-- Start --

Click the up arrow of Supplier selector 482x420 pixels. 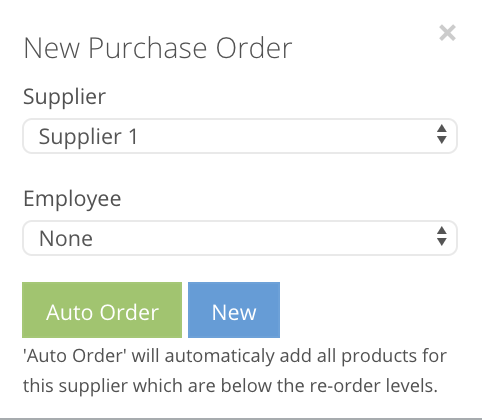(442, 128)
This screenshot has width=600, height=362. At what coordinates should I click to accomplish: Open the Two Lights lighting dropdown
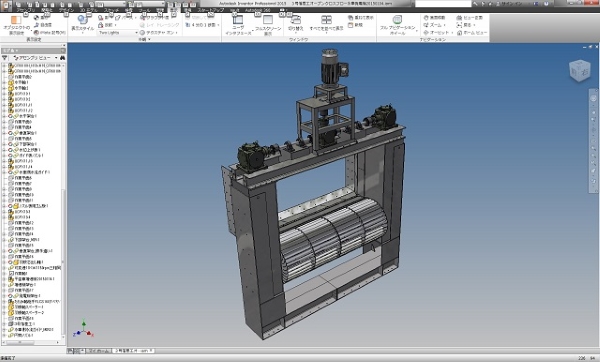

-- End --
-- Start --

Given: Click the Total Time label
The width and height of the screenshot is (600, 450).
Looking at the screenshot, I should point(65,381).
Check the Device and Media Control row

-- End --
-- Start --

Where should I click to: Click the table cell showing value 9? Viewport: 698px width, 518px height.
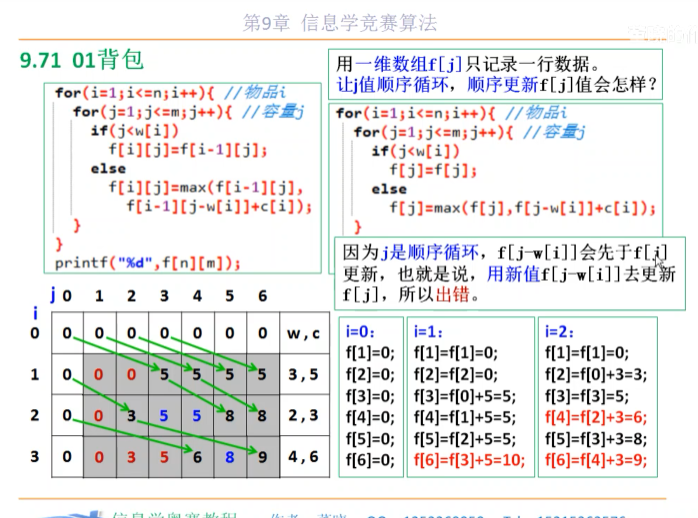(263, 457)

-- End --

*What you should do:* Express the stretch of entries from the line containing "Given: Click the Total Time label" through the line containing "Check the Device and Media Control row" as a JSON list of strings, one string per line, with blank lines omitted.

*Solved exercise:*
[
  "Given: Click the Total Time label",
  "The width and height of the screenshot is (600, 450).",
  "Looking at the screenshot, I should point(65,381).",
  "Check the Device and Media Control row"
]